Re: PostgreSQL infographics

From: "Jonathan S(dot) Katz" <jonathan(dot)katz(at)excoventures(dot)com>
To: damien clochard <damien(at)dalibo(dot)info>
Cc: pgsql-advocacy(at)postgresql(dot)org
Subject: Re: PostgreSQL infographics
Date: 2012-07-20 15:12:21
Message-ID: 5F1AC852-573C-4A50-BB00-40EBC1CB220D@excoventures.com
Views: Raw Message | Whole Thread | Download mbox | Resend email
Thread:
Lists: pgsql-advocacy

On Jul 20, 2012, at 4:55 AM, damien clochard wrote:

>>> I'm interested help building such infographics for the PostgreSQL
>>> project but I believe this should be a collective work, with a long term
>>> perspective.

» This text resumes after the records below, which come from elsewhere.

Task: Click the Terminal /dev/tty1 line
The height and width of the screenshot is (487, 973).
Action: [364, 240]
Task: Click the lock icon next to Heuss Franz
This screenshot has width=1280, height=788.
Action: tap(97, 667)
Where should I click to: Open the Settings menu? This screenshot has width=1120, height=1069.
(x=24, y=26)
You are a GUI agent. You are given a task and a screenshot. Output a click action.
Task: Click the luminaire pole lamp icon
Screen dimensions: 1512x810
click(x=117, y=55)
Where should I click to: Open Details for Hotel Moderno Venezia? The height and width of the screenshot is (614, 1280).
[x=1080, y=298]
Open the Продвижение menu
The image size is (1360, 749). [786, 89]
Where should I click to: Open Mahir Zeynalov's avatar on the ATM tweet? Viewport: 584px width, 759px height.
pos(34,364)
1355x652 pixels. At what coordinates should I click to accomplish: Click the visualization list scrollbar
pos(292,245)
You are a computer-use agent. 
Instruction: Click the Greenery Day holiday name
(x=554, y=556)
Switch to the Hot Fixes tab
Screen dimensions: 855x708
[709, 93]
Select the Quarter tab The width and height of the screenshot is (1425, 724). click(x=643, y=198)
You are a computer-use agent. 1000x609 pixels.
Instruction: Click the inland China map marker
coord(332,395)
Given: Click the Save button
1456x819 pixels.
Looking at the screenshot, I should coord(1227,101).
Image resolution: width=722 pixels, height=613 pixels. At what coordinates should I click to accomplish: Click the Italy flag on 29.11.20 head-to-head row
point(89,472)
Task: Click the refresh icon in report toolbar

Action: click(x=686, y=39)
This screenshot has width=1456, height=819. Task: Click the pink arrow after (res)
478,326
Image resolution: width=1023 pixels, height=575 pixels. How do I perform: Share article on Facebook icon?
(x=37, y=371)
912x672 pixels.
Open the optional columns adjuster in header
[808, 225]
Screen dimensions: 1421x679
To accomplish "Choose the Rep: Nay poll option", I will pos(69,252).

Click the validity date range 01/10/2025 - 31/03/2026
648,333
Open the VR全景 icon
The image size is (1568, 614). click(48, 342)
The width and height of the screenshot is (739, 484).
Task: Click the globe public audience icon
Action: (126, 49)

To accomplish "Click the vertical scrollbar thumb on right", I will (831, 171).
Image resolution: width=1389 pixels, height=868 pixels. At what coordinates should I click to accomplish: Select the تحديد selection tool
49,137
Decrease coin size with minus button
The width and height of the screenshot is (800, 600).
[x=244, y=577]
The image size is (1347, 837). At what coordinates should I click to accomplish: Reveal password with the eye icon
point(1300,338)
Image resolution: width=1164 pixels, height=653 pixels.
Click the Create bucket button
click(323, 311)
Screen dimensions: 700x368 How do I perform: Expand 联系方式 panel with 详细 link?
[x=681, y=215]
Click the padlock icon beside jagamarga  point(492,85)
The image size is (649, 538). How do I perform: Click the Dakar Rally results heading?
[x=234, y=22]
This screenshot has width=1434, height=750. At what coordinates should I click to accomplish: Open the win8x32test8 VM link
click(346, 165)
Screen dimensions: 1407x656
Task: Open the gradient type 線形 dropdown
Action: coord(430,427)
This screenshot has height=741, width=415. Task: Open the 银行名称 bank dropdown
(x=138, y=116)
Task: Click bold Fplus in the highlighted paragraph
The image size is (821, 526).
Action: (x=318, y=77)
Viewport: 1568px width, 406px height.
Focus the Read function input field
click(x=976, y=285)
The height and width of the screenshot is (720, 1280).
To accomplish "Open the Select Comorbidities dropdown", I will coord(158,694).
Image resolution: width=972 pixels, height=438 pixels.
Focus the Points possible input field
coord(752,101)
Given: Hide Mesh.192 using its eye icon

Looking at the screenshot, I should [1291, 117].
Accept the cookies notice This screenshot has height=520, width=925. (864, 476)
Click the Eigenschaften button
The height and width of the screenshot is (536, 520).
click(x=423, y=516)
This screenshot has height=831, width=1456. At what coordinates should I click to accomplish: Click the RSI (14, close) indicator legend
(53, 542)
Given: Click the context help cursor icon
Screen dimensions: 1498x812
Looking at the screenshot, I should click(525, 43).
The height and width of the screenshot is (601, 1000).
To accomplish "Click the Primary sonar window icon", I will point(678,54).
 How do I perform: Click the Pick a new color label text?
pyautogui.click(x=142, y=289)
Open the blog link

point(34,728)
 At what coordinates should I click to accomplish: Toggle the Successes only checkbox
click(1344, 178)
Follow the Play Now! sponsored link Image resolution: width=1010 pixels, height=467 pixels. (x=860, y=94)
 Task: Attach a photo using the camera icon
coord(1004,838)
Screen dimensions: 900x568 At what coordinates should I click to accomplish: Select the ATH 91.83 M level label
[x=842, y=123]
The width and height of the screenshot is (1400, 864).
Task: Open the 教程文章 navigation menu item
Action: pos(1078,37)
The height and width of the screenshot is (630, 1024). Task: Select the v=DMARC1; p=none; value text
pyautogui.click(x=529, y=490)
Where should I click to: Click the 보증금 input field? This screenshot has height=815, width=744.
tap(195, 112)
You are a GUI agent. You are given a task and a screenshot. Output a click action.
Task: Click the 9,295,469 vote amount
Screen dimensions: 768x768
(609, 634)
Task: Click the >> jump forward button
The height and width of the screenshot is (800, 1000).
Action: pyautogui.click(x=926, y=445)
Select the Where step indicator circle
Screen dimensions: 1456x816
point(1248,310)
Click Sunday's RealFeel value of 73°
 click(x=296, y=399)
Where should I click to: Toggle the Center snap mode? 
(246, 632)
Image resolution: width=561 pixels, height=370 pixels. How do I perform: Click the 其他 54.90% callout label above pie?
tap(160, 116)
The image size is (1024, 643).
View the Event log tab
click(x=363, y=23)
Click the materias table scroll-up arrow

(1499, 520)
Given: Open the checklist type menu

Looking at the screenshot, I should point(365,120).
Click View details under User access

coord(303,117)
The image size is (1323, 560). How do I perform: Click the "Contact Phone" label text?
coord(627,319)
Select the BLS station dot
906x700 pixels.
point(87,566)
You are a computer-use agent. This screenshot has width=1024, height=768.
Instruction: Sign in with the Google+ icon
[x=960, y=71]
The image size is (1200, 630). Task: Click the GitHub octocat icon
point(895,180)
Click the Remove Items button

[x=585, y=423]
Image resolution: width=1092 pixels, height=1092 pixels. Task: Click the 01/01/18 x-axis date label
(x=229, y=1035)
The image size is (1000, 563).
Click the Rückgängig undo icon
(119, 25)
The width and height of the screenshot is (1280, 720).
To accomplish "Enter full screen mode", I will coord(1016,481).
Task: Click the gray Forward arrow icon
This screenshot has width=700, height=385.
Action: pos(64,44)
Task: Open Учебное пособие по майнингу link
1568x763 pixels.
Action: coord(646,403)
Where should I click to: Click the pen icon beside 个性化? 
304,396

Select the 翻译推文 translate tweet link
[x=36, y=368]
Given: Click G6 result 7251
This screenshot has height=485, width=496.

The numbers are not that hard to gather (pages hits on the
>>> website ? , mail traffic on pgsql-hackers ? git stats ?) and we can find
>>> even more stats from services like ohloh
>>> (http://www.ohloh.net/p/postgres)... But I think the hard part will
>>> keeping the numbers up-to-date and release a new version on a regular
>>> basis (maybe once every semester ?)
>>>
>>> Is anyone else interested by creating this infographic ?
>>
>> I am interested, but I would want to augment the dataset that we are showing. While I think it is interesting seeing the history of PostgreSQL development shown visually, I think would also be beneficial if we could show statistics that indicate adoption and usage as well. Number of downloads over time would be a good place to start, but trying to determine what percentage of the RDBMS market or the total database market would be great at helping us indicate how much more PostgreSQL is being adopted. Even an estimate of how much data is being stored in Postgres globally would be insightful.
>>
>> I know it is difficult to collect that data but I think it could significantly help advocacy efforts by easily displaying adoption statistics.
>>
>
> Imho, we can build several infographics. Right now I'm talking about
> showing the rapid progress of the community (lines of codes,
> contributors, ML traffic, etc.) because it's easier to start with that
> and I think it's important the make a quick and easy first step in order
> to launch a project like that.

Sure - `git shortlog -s` :-) (though that would just show committers, not contributors - but the `git log` command would provide a lot of the information we need that we can extract from commits and group them by time)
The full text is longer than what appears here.